Somewhere below is a line with "Instruction: Open 平均游戏时间 details arrow" and, later, a line with "Click the blue thumbs-up reaction icon"; repeat those two lines and all the lines between them, exactly as they are.

Collected data entries
....

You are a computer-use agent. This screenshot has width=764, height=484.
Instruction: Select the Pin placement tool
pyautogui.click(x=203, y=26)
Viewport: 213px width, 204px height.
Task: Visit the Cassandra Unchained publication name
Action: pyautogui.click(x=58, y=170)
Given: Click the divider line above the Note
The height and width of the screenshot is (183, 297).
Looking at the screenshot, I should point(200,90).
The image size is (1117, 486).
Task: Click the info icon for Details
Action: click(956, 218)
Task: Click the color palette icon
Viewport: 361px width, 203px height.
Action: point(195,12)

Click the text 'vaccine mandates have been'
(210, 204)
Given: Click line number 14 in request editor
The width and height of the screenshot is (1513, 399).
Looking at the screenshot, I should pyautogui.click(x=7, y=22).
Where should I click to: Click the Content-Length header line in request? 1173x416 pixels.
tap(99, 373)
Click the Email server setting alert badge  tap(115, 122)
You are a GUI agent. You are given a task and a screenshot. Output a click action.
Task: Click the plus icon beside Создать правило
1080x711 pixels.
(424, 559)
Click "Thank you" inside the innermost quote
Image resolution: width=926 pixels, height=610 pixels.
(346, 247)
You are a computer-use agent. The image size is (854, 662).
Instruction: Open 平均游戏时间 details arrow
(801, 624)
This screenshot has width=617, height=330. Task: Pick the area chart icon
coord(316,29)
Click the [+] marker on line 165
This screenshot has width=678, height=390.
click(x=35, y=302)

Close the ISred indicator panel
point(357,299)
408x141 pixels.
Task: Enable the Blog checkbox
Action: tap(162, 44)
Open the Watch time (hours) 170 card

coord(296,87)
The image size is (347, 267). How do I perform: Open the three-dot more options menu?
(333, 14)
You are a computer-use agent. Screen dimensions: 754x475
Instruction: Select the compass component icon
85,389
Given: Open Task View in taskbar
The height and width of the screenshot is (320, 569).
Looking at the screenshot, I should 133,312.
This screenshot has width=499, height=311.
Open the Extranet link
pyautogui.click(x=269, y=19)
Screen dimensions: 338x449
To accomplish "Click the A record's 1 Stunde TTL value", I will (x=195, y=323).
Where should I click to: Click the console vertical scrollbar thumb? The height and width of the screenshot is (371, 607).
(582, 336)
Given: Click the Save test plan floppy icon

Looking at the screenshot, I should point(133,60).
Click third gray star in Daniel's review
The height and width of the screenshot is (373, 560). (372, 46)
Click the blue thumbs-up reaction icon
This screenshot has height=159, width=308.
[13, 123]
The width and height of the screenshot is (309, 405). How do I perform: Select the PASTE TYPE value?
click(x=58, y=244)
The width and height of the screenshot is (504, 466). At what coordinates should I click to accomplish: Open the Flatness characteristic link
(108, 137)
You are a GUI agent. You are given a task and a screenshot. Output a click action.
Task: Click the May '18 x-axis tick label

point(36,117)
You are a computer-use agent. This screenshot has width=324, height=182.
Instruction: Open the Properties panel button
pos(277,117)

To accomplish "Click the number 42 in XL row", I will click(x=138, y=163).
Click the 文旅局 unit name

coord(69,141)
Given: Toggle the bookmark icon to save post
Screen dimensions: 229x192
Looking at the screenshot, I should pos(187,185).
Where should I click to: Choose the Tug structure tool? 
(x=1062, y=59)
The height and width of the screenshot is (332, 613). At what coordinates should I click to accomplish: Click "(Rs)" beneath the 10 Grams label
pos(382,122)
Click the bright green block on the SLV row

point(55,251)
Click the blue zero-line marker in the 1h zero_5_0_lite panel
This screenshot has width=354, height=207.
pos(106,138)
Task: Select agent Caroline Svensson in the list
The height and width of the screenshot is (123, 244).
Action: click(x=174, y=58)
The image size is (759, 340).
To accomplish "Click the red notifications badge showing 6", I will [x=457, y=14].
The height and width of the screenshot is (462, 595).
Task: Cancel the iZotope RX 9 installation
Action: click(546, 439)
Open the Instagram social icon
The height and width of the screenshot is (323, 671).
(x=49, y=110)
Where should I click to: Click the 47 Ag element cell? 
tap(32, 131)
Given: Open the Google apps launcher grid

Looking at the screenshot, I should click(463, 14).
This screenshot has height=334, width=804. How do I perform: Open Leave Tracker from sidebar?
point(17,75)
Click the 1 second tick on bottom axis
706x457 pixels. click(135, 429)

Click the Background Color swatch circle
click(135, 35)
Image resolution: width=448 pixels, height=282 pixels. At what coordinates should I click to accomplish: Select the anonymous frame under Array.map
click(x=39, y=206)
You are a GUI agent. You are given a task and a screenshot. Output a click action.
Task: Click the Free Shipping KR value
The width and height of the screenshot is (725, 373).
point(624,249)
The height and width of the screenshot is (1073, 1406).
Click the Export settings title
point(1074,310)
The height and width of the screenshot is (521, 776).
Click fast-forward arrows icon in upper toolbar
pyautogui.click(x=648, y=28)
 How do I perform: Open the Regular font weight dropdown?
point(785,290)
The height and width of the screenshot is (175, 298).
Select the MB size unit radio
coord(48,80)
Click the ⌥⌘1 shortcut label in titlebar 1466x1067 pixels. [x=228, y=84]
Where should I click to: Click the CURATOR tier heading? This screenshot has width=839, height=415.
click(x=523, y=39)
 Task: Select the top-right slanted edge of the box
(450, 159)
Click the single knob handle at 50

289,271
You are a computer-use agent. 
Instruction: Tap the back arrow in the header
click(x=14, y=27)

....

#### [Finished exercise]
Instruction: Open 平均游戏时间 details arrow
(801, 624)
This screenshot has width=617, height=330. Task: Pick the area chart icon
coord(316,29)
Click the [+] marker on line 165
This screenshot has width=678, height=390.
click(x=35, y=302)

Close the ISred indicator panel
point(357,299)
408x141 pixels.
Task: Enable the Blog checkbox
Action: tap(162, 44)
Open the Watch time (hours) 170 card

coord(296,87)
The image size is (347, 267). How do I perform: Open the three-dot more options menu?
(333, 14)
You are a computer-use agent. Screen dimensions: 754x475
Instruction: Select the compass component icon
85,389
Given: Open Task View in taskbar
The height and width of the screenshot is (320, 569).
Looking at the screenshot, I should 133,312.
This screenshot has width=499, height=311.
Open the Extranet link
pyautogui.click(x=269, y=19)
Screen dimensions: 338x449
To accomplish "Click the A record's 1 Stunde TTL value", I will (x=195, y=323).
Where should I click to: Click the console vertical scrollbar thumb? The height and width of the screenshot is (371, 607).
(582, 336)
Given: Click the Save test plan floppy icon

Looking at the screenshot, I should point(133,60).
Click third gray star in Daniel's review
The height and width of the screenshot is (373, 560). (372, 46)
Click the blue thumbs-up reaction icon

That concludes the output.